O alojamento dos refugiados em escolas, centros comunitários e casas de família afetou a vida diária do distrito. Quando os combates alcançaram sua intensidade máxima, 325 escolas ficaram fechadas, o que interrompeu as aulas de 135 mil estudantes, segundo S. Amalanathan, administrador civil de Batticaloa. Oitenta ainda permanecem fechados. O distrito retorna com dificuldades à normalidade. O governo central implementa um plano para o retorno dos refugiados às suas aldeias. Na semana passada, três ministros foram supervisionar o regresso para áreas arrebatadas dos Tigres.
Os militares têm um papel-chave no plano, pois possuem um registro dos que voltam e lhes entregam passes de segurança. Está previsto o retorno de 34 mil pessoas até o final deste mês e de mais 60 mil na fase seguinte, que começará em 1º de junho. A maioria dos refugiados prefere regressar às suas casas em lugar de permanecer em centros de assistência ou na casa de outras famílias. “Muitos querem voltar, mas estão preocupados com as condições de segurança.
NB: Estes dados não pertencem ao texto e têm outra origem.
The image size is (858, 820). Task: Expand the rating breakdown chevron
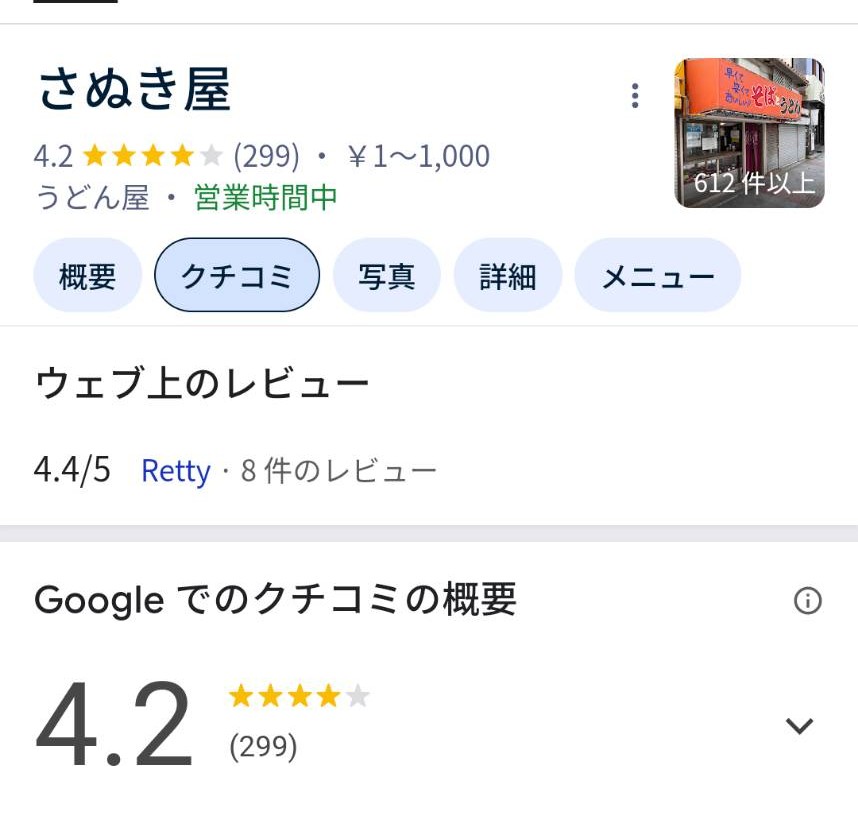[799, 726]
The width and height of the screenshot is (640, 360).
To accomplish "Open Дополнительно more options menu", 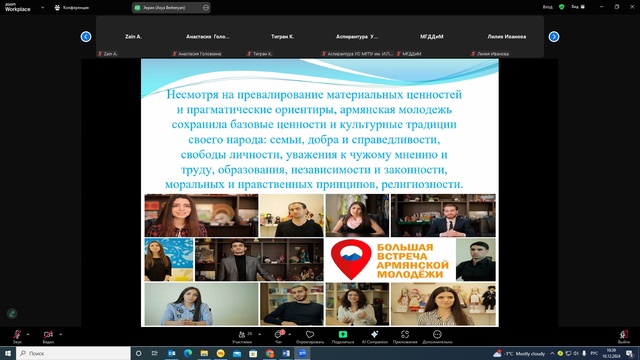I will 437,337.
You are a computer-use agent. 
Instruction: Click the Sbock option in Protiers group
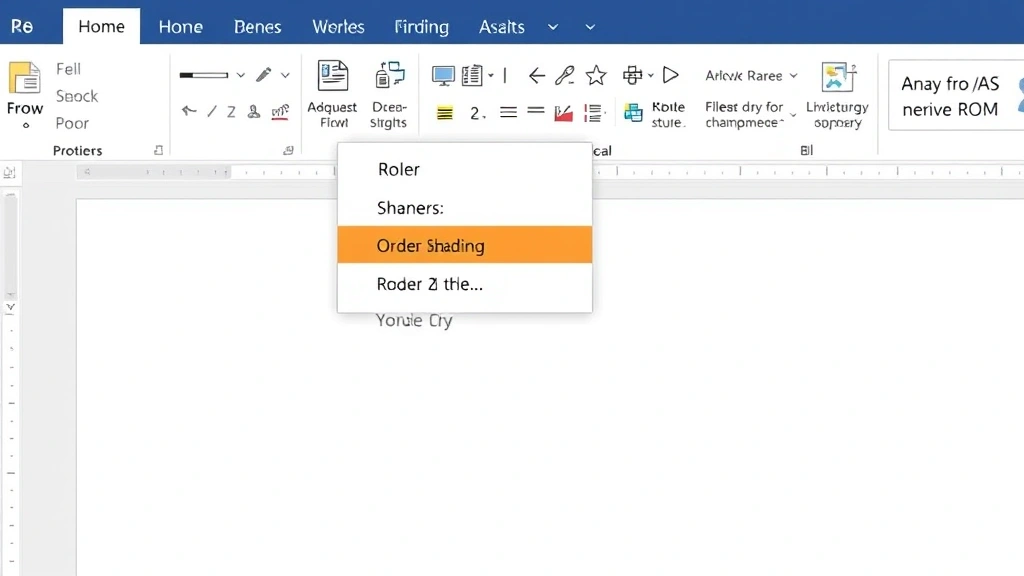tap(77, 96)
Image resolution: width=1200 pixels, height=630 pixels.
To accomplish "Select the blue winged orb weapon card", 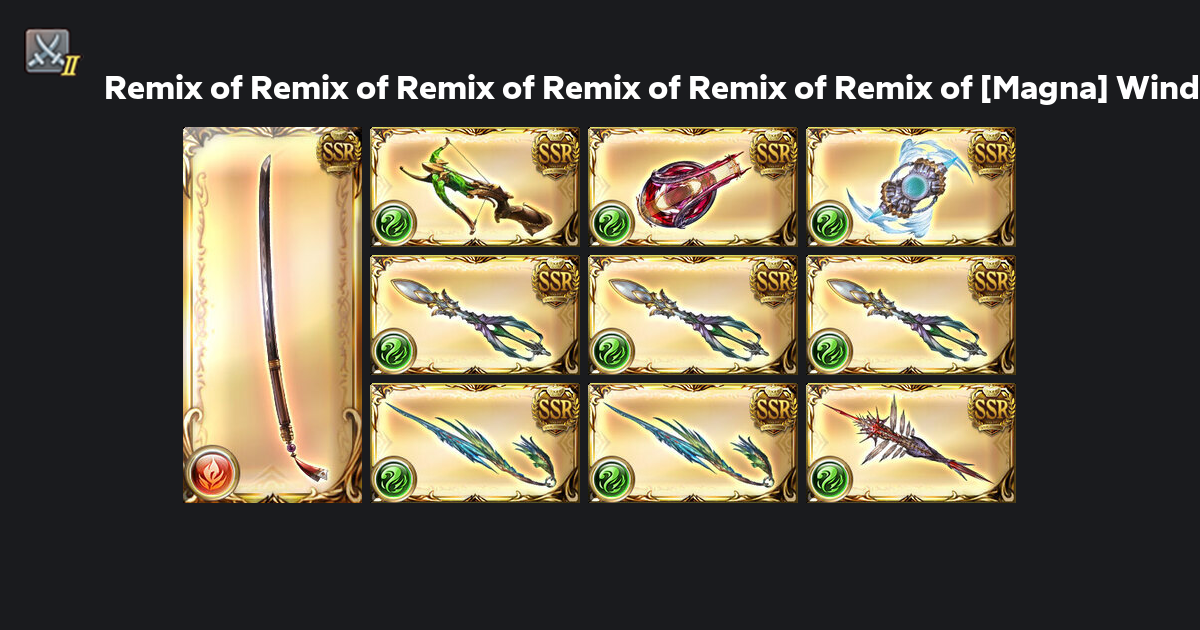I will point(911,187).
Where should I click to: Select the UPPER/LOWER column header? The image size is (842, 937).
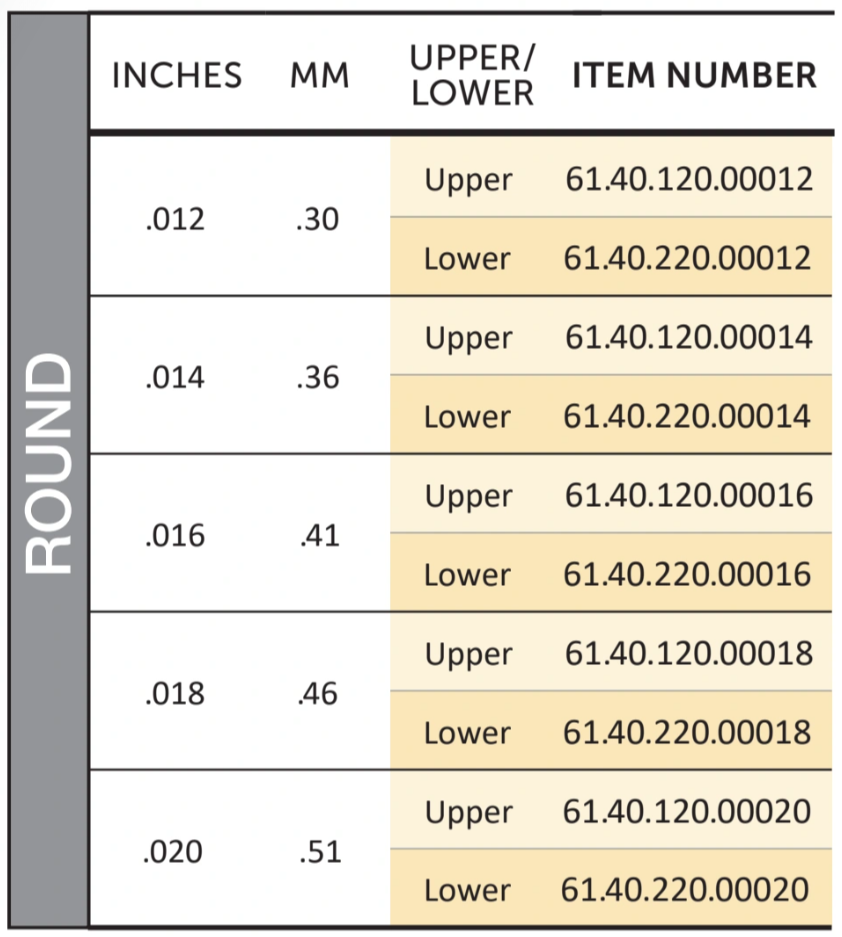pyautogui.click(x=472, y=75)
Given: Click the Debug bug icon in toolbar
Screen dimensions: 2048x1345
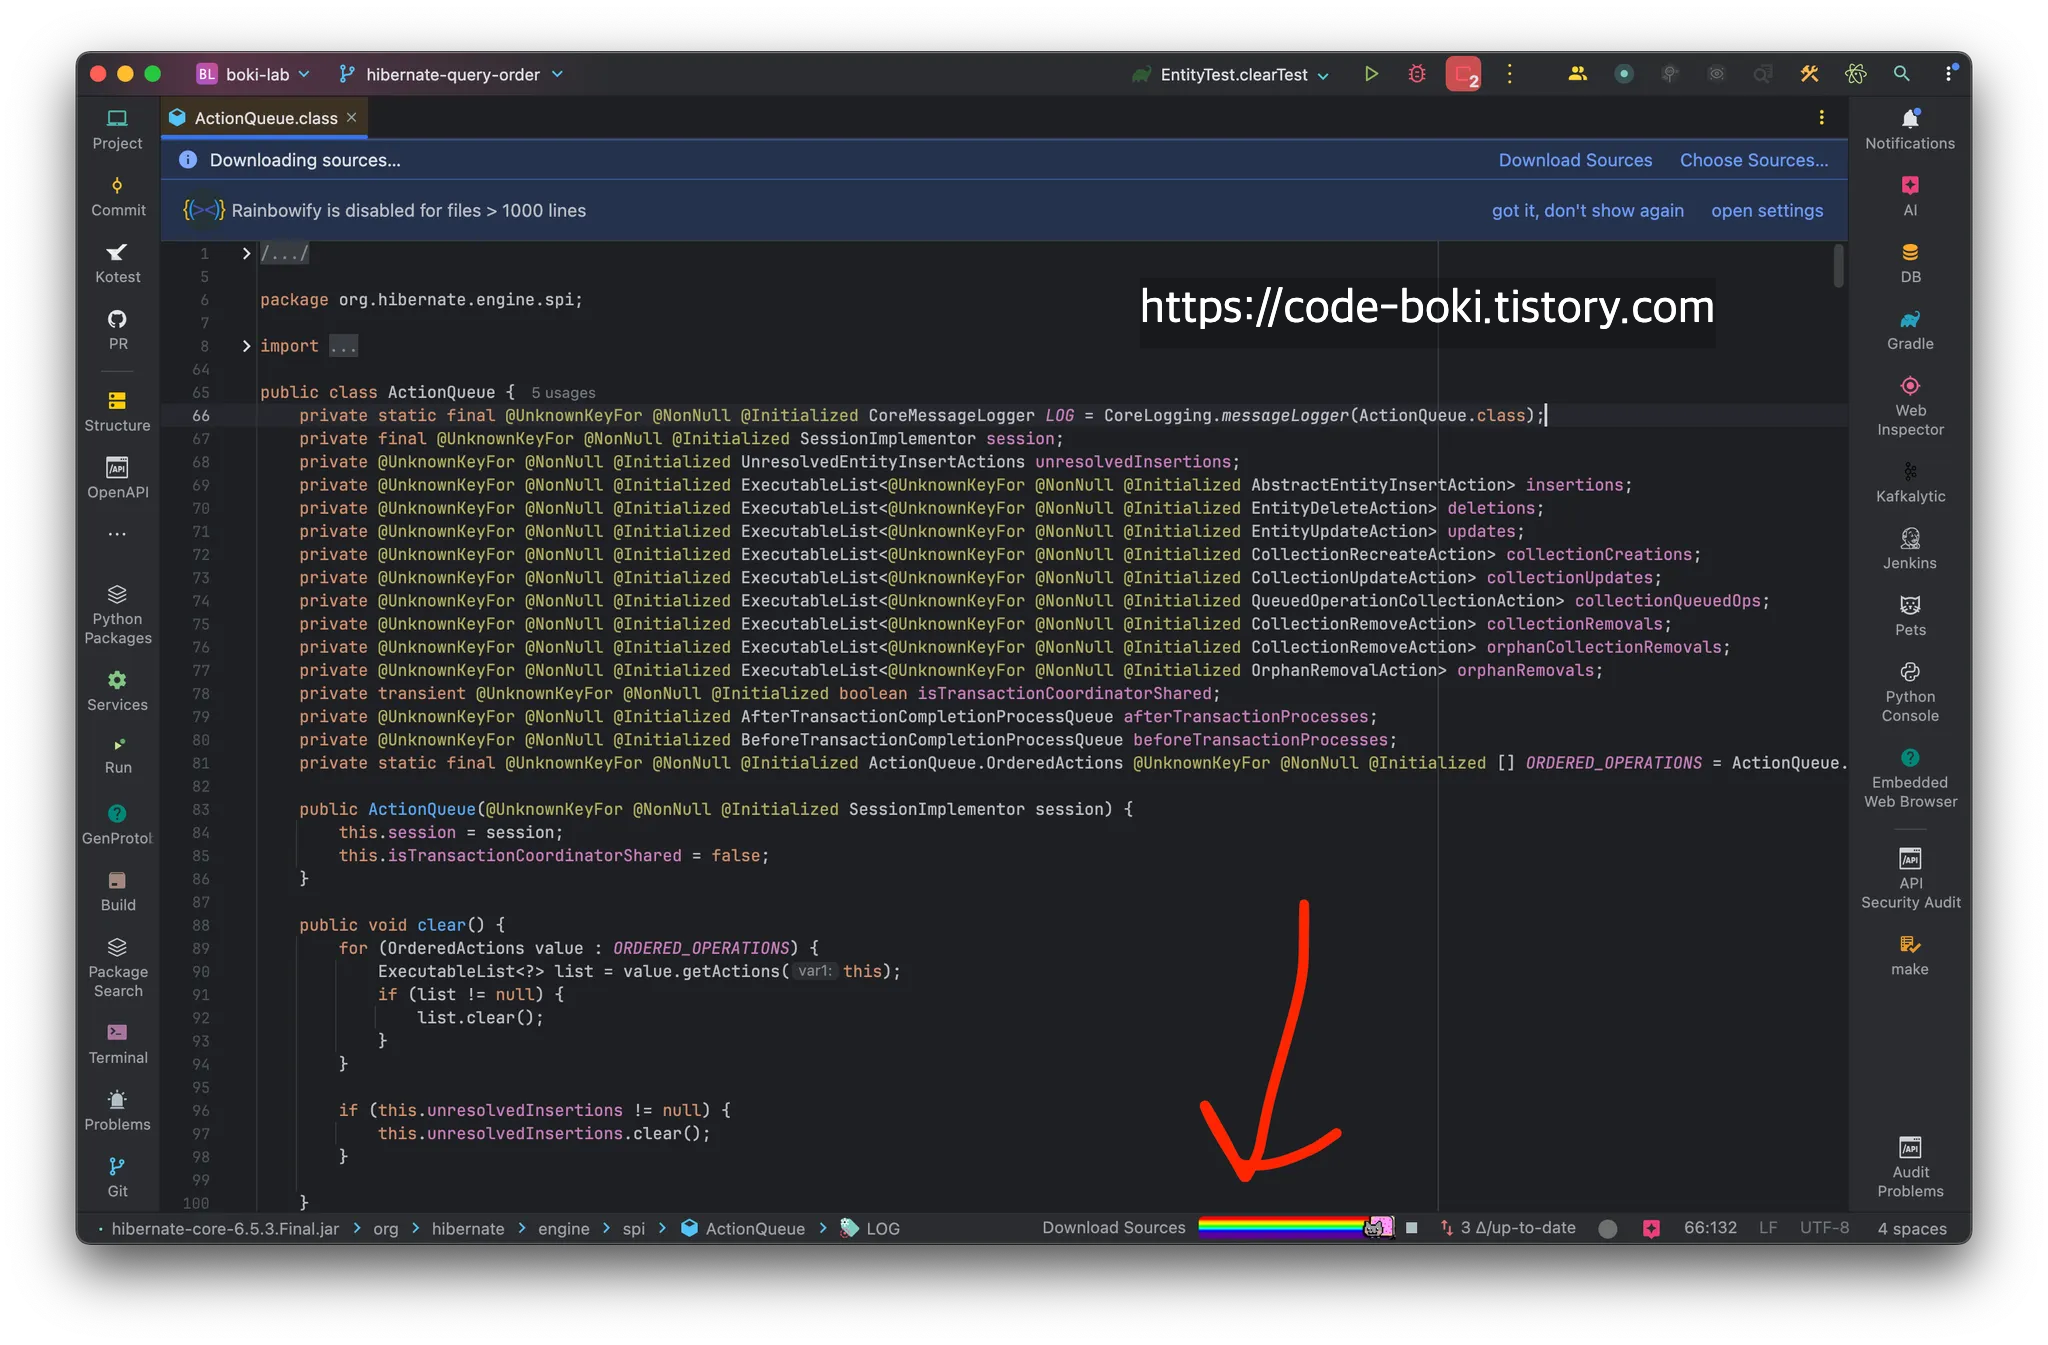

De todo modo, dizem que voltariam se tivessem garantias das autoridades’, afirma o Centro para as Opções Políticas, um grupo de especialistas com sede em Colombo.
Alguns refugiados estão fora de suas casas desde agosto de 2006, quando fugiram de suas aldeias ao sul da baía de Tricomalee, reduto do território onde é maioria a etnia tamil, no norte e leste do Sri Lanka. Estes refugiados tiveram de percorrer mais de cem quilômetros, em geral levando apenas uma mala de roupas nas costas, para chegar a áreas mais seguras em Batticaloa. O plano de retorno agora em marcha não se ajusta totalmente às normas internacionalmente aceitas, segundo seus críticos.
Agências da Organização das Nações Unidas, como o Fundo das Nações Unidas para a Infância (Unicef) ou o Alto Comissariado das Nações Unidas para os Refugiados (Acnur), pediram ao governo uma estratégia passo a passo e a avaliação dos riscos. A responsável local do Unicef, Natascha Paddison, expressou preocupação pela falta de acesso à educação, água limpa e saneamento, além do risco de bandos beligerantes recrutarem menores de idade. Estas advertências, entretanto, são moderadas em comparação com a reação apresentada em março pelo reassentamento de mais de 15 mil pessoas em Vaharai, no norte de Batticaloa. Na época, informes do Acnur denunciaram reassentamentos forçados.
O Comitê Permanente Interagências (Iasc), fórum de consulta e tomada de decisões integrado por organizações humanitárias, distribuiu folhetos nos campos de refugiados informando sobre seus direitos, o que irritou o governo. Na atual rodada de retorno de refugiados “Não podemos ir às áreas para onde eles retornam”, disse Rukshan Fernando, da não-governamental Associação Lei e Sociedade, após uma visita a Batticaloa. “As forças de segurança dizem que não são seguras, o que é um pouco surpreendente já que todos estes civis estão se dirigindo para lá”, acrescentou Fernando.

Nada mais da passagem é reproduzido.